Episode 1: A Scary Surprise 
The dancers arrive in Los Angeles and unknowingly begin the competition by dancing in a nightclub. Based on their performance in the nightclub, the dancers are divided into a winning group and losing group. Both groups perform in front of the judges, with one member of the winning group winning immunity for the next week and one member of the losing team going home. Both teams performed to the Spice Girls song, "Spice Up Your Life". Notable events include Jessica running off the stage during the winning group's performance, Adriana getting eliminated, and Nicole leaving the show due to an injury. Jessica was told that if she weren't on the winning team, she would be immediately eliminated.

PARTNERS:
Adriana and Cody
Janelle and James
Jessica and Michael
Michelle and Miguel
Nicole and Nick
Tovah and Oscar
Judges: Elizabeth Berkley, Vincent Paterson, Nancy O'Meara 
Guest Judges: Jamie King & Mel B
WINNER: Janelle
OUT: Adriana
WITHDRAWN: Nicole (due to an injury)
First aired April 3, 2008

Episode 2: Baring It All 
The dancers perform the French Apache. To separate the dancers into winning and losing groups, they had to demonstrate their skills with a partner while displaying the drama and character the dance requires. Notable highlights include Jessica redeeming herself, Janelle being told that immunity was the only thing that saved her elimination, and Michael is unanimously voted as the weakest link of the losing team but he still manages to make it through to the next challenge. At this point, Michelle is the only dancer to have been in the winning group both times.
PARTNERS:
Janelle and James
Michelle and Miguel
Janelle and Michael
Michelle and Oscar
Tovah and Nick
Jessica and Cody
Judges: Elizabeth Berkley, Vincent Paterson, Nancy O'Meara 
Guest Judges: Cati Jean, Carolina Cerisola
WINNER: Oscar
OUT: James
First aired April 10, 2008

Episode 3: Battle Zone 
The dancers are taught hip-hop techniques. After performing, guest judge Dave Scott selected three crew leaders based on their performance. After learning a routine, each team faced off against each other. After the face-offs, Red Everest was voted as the winning group, while Breakin Blues and BT Slam were the elimination groups.

PARTNERS:
Red Everest: Janelle, Michael, Tovah
Breakin Blues: Cody, Michelle, Jessica
BT Slam: Miguel, Nick, Oscar
Judges: Elizabeth Berkley, Vincent Paterson, Nancy O'Meara 
Guest Judges: Dave Scott & Robert Hoffman
WINNER: Janelle
OUT: Jessica
First aired April 17, 2008

Episode 4: Gotta Have Rhythm
The dancers learned stomp techniques from Luke Cresswell. The winning team performed a stomp routine with trash cans and the elimination team performed a stomp routine with brooms.

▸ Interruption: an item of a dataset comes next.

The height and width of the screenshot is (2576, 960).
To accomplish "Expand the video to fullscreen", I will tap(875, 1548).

Judges: Elizabeth Berkley, Vincent Paterson, Nancy O'Meara 
Guest Judges: Luke Cresswell
WINNER: Miguel
OUT: Tovah
First aired April 24, 2008

Episode 5: Major League Broadway

PARTNERS:
Janelle and Michael
Michelle and Miguel
Nick and Cody
Judges: Elizabeth Berkley, Vincent Paterson, Nancy O'Meara 
Guest Judges: Jason Alexander, Lee Martino
WINNER: Cody
OUT: Oscar
First aired May 1, 2008

Episode 6: Modern Meltdown

Winning teams and elimination teams are no more as everyone is eligible for the win and the elimination. In the audition, two teams of three were formed. The first team consisted of Cody, Michelle, and Nick. The second team consisted of Janelle, Michael, and Miguel.  For the callback performance, the two teams had to create their own dance to Gwen Stefani's "The Sweet Escape".

Judges: Elizabeth Berkley, Vincent Paterson, Nancy O'Meara 
Guest Judges: Jacques Heim
WINNER: Cody
OUT: Michael
First aired May 8, 2008
 Cody is the First person to win 2 challenges in a row.

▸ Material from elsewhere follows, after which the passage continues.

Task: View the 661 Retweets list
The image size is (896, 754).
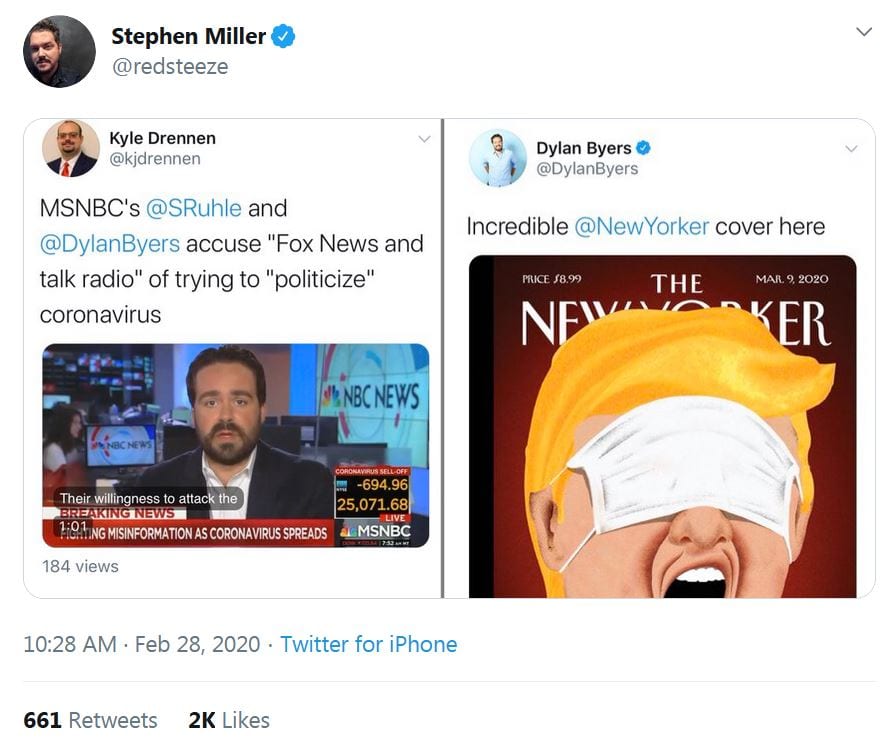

Episode 7: Perfect Partners
The eliminated competitors return to compete with those remaining in a Latin-themed dance.  As an added challenge, the judges inform the contestants that one of the eliminated dancers will have a chance to return to the show, potentially knocking someone else out of the competition. Notable highlights include Oscar returning and no one being eliminated.

Judges: Elizabeth Berkley, Vincent Paterson, Nancy O'Meara 
Guest Judges: Jordi Caballero
WINNER: Michelle
First aired May 15, 2008

Episode 8: Dancing in the Rain
The dancers have a lesson in music video choreography under the watchful eye of guest judge Tina Landon.  In the audition, contestants have to learn Landon's choreography for Rihanna's song "Umbrella".  For the callback performance, two teams (under the leadership of audition winners Nick and Cody) have to choreograph their own dance segments to coordinate with the dance they learned earlier.

Judges: Elizabeth Berkley, Vincent Paterson, Nancy O'Meara 
Guest Judges: Tina Landon
WINNER: Nick
OUT: Oscar (again)
First aired May 22, 2008

Episode 9: Finale, Part 1
The dancers are challenged to choreograph Michael Jackson's "Man in the Mirror".

Judges: Elizabeth Berkley, Vincent Paterson, Nancy O'Meara
Guest Judges: 
WINNER: Nick
OUT: Janelle
First aired 2008-05-29
 Nick is the 2nd person to win 2 challenges in a row behind Cody also from season 1.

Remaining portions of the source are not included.